(Collection entries)
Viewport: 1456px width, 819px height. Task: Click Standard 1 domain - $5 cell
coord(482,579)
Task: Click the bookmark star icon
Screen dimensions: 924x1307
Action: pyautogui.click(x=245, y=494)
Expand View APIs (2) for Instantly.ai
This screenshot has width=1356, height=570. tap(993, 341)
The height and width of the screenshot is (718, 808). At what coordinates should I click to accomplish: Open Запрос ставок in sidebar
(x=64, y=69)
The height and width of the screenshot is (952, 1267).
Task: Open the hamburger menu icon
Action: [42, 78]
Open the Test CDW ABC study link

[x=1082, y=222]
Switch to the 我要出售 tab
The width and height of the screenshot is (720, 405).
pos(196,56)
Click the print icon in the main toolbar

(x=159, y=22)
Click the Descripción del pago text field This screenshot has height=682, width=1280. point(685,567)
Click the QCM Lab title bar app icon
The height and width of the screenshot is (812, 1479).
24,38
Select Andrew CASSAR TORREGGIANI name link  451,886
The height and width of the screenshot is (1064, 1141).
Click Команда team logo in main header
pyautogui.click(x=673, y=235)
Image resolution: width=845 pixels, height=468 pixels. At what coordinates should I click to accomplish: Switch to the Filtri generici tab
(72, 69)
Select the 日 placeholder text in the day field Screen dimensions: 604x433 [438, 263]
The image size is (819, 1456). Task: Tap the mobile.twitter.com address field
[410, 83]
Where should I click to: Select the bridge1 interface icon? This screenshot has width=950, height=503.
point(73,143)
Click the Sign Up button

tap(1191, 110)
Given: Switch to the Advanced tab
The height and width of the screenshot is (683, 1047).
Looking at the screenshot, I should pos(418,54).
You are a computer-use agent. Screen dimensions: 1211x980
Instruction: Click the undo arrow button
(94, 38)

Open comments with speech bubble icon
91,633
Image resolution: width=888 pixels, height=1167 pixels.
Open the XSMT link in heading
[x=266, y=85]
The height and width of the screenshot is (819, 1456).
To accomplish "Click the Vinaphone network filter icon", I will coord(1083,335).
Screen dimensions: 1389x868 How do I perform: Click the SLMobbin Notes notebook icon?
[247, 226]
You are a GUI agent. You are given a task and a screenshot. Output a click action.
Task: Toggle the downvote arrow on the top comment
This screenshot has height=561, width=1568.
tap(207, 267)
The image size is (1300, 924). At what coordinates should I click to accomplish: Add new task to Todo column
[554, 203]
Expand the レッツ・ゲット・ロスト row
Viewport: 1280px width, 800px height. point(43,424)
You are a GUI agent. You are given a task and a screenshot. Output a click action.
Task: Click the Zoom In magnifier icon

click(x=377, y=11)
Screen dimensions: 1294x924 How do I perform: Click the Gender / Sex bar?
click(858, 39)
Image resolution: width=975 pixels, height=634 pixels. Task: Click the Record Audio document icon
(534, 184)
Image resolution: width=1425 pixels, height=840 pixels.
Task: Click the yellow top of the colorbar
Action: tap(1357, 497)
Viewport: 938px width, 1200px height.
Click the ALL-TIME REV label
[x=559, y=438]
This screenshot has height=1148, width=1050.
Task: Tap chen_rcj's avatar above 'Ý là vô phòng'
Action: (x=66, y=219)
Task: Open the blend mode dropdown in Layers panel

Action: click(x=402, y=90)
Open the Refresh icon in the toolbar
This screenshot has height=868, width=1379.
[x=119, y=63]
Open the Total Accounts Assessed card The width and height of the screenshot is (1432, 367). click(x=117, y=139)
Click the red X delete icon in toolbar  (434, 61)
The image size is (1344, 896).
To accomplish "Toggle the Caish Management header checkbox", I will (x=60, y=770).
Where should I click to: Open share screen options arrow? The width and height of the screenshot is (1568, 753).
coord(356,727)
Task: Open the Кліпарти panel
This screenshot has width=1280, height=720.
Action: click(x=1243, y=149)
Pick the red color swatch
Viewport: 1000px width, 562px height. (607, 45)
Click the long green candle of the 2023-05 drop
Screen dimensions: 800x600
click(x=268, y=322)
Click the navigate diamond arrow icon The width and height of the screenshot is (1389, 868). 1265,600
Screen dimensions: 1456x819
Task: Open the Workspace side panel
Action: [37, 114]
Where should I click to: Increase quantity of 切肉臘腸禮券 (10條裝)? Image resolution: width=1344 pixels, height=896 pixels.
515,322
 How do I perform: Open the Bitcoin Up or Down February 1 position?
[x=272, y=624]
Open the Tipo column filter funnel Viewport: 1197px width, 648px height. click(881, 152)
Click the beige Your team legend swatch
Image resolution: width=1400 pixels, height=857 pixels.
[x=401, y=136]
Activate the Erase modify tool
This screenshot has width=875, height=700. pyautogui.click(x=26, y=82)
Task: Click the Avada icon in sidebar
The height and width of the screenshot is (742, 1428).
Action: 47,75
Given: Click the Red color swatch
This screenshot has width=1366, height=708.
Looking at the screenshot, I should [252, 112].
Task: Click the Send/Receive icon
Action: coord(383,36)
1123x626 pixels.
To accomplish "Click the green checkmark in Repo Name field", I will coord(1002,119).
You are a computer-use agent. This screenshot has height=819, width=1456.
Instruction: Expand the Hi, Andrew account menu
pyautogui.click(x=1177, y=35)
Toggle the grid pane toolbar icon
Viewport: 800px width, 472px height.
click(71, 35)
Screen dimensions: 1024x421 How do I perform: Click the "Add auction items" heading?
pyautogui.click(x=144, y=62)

— To do —
Find every line in the records above that contains the string "Expand", and copy each of those lines.

— Final result —
Expand View APIs (2) for Instantly.ai
Expand the レッツ・ゲット・ロスト row
Instruction: Expand the Hi, Andrew account menu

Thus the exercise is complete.